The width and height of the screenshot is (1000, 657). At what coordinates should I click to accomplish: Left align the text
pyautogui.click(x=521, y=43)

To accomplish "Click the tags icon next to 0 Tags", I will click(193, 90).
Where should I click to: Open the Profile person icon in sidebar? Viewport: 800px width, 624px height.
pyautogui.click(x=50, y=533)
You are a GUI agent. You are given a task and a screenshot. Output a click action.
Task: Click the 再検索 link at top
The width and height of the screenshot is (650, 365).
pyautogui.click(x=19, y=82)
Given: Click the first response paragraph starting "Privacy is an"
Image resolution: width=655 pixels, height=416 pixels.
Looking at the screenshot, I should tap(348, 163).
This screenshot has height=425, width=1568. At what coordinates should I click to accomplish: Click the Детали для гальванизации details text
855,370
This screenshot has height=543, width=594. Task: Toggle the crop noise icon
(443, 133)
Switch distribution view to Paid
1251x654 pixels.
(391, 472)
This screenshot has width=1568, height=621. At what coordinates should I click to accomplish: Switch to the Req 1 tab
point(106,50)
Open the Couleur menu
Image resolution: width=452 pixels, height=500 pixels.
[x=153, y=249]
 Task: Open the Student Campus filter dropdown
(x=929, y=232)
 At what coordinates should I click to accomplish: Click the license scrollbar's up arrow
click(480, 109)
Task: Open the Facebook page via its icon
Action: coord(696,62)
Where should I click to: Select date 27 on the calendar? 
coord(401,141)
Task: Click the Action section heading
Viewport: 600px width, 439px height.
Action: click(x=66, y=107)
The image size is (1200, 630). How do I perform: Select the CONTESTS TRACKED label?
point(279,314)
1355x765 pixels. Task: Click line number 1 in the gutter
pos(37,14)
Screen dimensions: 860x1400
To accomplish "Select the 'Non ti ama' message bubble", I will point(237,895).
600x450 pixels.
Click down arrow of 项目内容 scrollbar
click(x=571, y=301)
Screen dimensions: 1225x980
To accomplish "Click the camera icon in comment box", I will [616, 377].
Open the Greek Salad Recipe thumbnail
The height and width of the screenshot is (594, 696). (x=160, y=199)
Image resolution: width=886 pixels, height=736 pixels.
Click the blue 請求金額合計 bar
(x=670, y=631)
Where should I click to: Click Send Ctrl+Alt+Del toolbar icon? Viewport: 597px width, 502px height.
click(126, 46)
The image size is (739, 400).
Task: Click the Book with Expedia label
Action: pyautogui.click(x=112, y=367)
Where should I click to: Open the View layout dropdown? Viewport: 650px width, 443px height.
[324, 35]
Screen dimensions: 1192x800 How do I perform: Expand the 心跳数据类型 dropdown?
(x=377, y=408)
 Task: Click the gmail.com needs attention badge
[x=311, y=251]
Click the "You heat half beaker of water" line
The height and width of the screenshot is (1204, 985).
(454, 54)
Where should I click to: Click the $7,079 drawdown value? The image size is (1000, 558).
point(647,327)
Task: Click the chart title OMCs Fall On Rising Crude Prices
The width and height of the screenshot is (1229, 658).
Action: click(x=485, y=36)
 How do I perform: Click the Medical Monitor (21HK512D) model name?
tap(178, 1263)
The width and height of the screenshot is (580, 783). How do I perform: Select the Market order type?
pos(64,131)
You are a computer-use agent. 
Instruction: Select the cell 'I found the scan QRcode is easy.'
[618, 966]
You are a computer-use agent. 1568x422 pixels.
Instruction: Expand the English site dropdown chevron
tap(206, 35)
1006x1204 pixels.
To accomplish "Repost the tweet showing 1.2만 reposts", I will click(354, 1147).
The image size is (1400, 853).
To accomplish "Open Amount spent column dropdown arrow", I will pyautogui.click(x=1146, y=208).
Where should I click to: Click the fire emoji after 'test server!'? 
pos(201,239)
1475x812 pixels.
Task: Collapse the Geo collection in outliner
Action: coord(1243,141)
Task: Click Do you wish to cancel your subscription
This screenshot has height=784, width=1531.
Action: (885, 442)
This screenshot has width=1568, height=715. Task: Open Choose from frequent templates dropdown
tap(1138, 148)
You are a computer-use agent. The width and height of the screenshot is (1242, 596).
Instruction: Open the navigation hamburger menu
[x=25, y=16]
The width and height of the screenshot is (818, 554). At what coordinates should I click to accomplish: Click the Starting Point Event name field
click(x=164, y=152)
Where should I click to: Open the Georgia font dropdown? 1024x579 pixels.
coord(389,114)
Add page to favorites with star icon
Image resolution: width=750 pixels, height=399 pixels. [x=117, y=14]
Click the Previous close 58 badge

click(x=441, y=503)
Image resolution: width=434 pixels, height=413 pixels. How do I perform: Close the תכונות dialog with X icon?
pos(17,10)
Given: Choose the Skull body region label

WHAT THE TASK ASKS >> Copy every line above without altering a word.

ANSWER SECTION >>
The width and height of the screenshot is (1000, 657). At what coordinates should I click to accomplish: Left align the text
pyautogui.click(x=521, y=43)

To accomplish "Click the tags icon next to 0 Tags", I will click(193, 90).
Where should I click to: Open the Profile person icon in sidebar? Viewport: 800px width, 624px height.
pyautogui.click(x=50, y=533)
You are a GUI agent. You are given a task and a screenshot. Output a click action.
Task: Click the 再検索 link at top
The width and height of the screenshot is (650, 365).
pyautogui.click(x=19, y=82)
Given: Click the first response paragraph starting "Privacy is an"
Image resolution: width=655 pixels, height=416 pixels.
Looking at the screenshot, I should tap(348, 163).
This screenshot has height=425, width=1568. At what coordinates should I click to accomplish: Click the Детали для гальванизации details text
855,370
This screenshot has height=543, width=594. Task: Toggle the crop noise icon
(443, 133)
Switch distribution view to Paid
1251x654 pixels.
(391, 472)
This screenshot has width=1568, height=621. At what coordinates should I click to accomplish: Switch to the Req 1 tab
point(106,50)
Open the Couleur menu
Image resolution: width=452 pixels, height=500 pixels.
[x=153, y=249]
 Task: Open the Student Campus filter dropdown
(x=929, y=232)
 At what coordinates should I click to accomplish: Click the license scrollbar's up arrow
click(480, 109)
Task: Open the Facebook page via its icon
Action: coord(696,62)
Where should I click to: Select date 27 on the calendar? 
coord(401,141)
Task: Click the Action section heading
Viewport: 600px width, 439px height.
Action: click(x=66, y=107)
The image size is (1200, 630). How do I perform: Select the CONTESTS TRACKED label?
point(279,314)
1355x765 pixels. Task: Click line number 1 in the gutter
pos(37,14)
Screen dimensions: 860x1400
To accomplish "Select the 'Non ti ama' message bubble", I will point(237,895).
600x450 pixels.
Click down arrow of 项目内容 scrollbar
click(x=571, y=301)
Screen dimensions: 1225x980
To accomplish "Click the camera icon in comment box", I will [616, 377].
Open the Greek Salad Recipe thumbnail
The height and width of the screenshot is (594, 696). (x=160, y=199)
Image resolution: width=886 pixels, height=736 pixels.
Click the blue 請求金額合計 bar
(x=670, y=631)
Where should I click to: Click Send Ctrl+Alt+Del toolbar icon? Viewport: 597px width, 502px height.
click(126, 46)
The image size is (739, 400).
Task: Click the Book with Expedia label
Action: pyautogui.click(x=112, y=367)
Where should I click to: Open the View layout dropdown? Viewport: 650px width, 443px height.
[324, 35]
Screen dimensions: 1192x800 How do I perform: Expand the 心跳数据类型 dropdown?
(x=377, y=408)
 Task: Click the gmail.com needs attention badge
[x=311, y=251]
Click the "You heat half beaker of water" line
The height and width of the screenshot is (1204, 985).
(454, 54)
Where should I click to: Click the $7,079 drawdown value? The image size is (1000, 558).
point(647,327)
Task: Click the chart title OMCs Fall On Rising Crude Prices
The width and height of the screenshot is (1229, 658).
Action: click(x=485, y=36)
 How do I perform: Click the Medical Monitor (21HK512D) model name?
tap(178, 1263)
The width and height of the screenshot is (580, 783). How do I perform: Select the Market order type?
pos(64,131)
You are a computer-use agent. 
Instruction: Select the cell 'I found the scan QRcode is easy.'
[618, 966]
You are a computer-use agent. 1568x422 pixels.
Instruction: Expand the English site dropdown chevron
tap(206, 35)
1006x1204 pixels.
To accomplish "Repost the tweet showing 1.2만 reposts", I will click(354, 1147).
The image size is (1400, 853).
To accomplish "Open Amount spent column dropdown arrow", I will pyautogui.click(x=1146, y=208).
Where should I click to: Click the fire emoji after 'test server!'? 
pos(201,239)
1475x812 pixels.
Task: Collapse the Geo collection in outliner
Action: coord(1243,141)
Task: Click Do you wish to cancel your subscription
This screenshot has height=784, width=1531.
Action: (885, 442)
This screenshot has width=1568, height=715. Task: Open Choose from frequent templates dropdown
tap(1138, 148)
You are a computer-use agent. The width and height of the screenshot is (1242, 596).
Instruction: Open the navigation hamburger menu
[x=25, y=16]
The width and height of the screenshot is (818, 554). At what coordinates should I click to accomplish: Click the Starting Point Event name field
click(x=164, y=152)
Where should I click to: Open the Georgia font dropdown? 1024x579 pixels.
coord(389,114)
Add page to favorites with star icon
Image resolution: width=750 pixels, height=399 pixels. [x=117, y=14]
Click the Previous close 58 badge

click(x=441, y=503)
Image resolution: width=434 pixels, height=413 pixels. How do I perform: Close the תכונות dialog with X icon?
pos(17,10)
Given: Choose the Skull body region label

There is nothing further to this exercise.